» **ACTIVITY**:
Quote exactly and only this range of lines in the data below: the line that holds "Given: Go to the next page" to the line that holds "Task: Switch chart to 基本版 view", both included.

Entries taken from a collection
━━━━━━━━━━
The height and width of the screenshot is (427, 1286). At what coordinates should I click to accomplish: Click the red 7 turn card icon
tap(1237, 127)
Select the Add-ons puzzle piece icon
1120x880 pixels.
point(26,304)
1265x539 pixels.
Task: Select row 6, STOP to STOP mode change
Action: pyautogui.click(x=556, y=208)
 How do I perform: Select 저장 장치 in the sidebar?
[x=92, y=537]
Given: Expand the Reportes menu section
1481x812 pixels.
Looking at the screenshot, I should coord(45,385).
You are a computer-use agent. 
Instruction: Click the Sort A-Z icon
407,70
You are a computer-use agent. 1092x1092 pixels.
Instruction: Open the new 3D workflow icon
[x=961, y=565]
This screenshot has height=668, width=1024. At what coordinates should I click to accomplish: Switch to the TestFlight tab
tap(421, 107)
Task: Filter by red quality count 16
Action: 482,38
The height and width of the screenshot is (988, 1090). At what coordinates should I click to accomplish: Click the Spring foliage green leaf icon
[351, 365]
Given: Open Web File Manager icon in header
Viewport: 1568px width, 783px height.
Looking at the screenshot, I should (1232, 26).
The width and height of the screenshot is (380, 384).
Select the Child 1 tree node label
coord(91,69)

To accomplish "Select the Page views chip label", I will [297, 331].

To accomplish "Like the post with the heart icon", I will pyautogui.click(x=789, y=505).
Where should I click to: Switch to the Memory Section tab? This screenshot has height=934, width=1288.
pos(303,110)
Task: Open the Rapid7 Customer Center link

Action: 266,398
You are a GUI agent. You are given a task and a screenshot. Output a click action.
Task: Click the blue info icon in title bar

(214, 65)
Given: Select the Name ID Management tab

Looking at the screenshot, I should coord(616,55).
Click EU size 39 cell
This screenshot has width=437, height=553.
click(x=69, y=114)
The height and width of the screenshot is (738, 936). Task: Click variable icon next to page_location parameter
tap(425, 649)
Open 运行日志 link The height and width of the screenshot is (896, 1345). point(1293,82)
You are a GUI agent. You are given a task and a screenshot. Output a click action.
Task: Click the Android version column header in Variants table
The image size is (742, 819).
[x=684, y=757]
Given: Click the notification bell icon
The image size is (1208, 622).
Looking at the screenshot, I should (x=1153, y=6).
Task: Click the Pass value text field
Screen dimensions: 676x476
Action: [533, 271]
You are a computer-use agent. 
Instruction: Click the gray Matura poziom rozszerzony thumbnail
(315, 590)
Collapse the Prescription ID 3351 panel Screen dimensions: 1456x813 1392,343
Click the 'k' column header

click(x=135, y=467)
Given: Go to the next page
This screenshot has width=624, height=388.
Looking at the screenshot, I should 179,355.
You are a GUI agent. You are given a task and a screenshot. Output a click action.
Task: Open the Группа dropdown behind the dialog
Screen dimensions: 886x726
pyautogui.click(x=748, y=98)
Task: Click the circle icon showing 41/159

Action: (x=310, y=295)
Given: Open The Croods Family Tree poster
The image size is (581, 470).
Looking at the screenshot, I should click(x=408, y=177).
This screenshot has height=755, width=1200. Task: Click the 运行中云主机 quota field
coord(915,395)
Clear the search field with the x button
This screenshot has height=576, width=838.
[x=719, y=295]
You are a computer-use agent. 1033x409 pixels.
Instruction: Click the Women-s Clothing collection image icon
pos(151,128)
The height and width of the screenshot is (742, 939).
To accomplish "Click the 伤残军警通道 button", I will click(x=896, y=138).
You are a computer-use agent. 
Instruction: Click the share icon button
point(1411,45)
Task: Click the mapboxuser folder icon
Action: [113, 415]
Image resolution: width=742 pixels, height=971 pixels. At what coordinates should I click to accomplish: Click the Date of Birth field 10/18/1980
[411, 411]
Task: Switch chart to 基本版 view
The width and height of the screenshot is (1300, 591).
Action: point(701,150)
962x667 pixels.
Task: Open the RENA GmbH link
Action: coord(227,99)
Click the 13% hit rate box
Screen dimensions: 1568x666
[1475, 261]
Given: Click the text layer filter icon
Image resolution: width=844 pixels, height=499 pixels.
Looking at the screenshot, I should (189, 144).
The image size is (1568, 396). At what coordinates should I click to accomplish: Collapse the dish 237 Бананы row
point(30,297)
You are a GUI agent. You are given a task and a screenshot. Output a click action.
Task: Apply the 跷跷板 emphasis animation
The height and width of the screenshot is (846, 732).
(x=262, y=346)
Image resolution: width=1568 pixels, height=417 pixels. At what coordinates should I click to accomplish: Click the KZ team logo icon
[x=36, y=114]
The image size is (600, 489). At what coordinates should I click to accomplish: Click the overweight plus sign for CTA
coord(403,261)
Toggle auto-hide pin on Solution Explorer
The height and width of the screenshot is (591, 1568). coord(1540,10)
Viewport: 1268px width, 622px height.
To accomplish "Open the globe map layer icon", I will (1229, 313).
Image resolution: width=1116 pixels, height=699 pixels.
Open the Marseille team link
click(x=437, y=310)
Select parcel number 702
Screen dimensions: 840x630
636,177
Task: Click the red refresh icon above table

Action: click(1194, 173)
━━━━━━━━━━
» **EXERCISE SOLUTION**:
Given: Go to the next page
This screenshot has width=624, height=388.
Looking at the screenshot, I should 179,355.
You are a GUI agent. You are given a task and a screenshot. Output a click action.
Task: Open the Группа dropdown behind the dialog
Screen dimensions: 886x726
pyautogui.click(x=748, y=98)
Task: Click the circle icon showing 41/159

Action: (x=310, y=295)
Given: Open The Croods Family Tree poster
The image size is (581, 470).
Looking at the screenshot, I should click(x=408, y=177).
This screenshot has height=755, width=1200. Task: Click the 运行中云主机 quota field
coord(915,395)
Clear the search field with the x button
This screenshot has height=576, width=838.
[x=719, y=295]
You are a computer-use agent. 1033x409 pixels.
Instruction: Click the Women-s Clothing collection image icon
pos(151,128)
The height and width of the screenshot is (742, 939).
To accomplish "Click the 伤残军警通道 button", I will click(x=896, y=138).
You are a computer-use agent. 
Instruction: Click the share icon button
point(1411,45)
Task: Click the mapboxuser folder icon
Action: [113, 415]
Image resolution: width=742 pixels, height=971 pixels. At what coordinates should I click to accomplish: Click the Date of Birth field 10/18/1980
[411, 411]
Task: Switch chart to 基本版 view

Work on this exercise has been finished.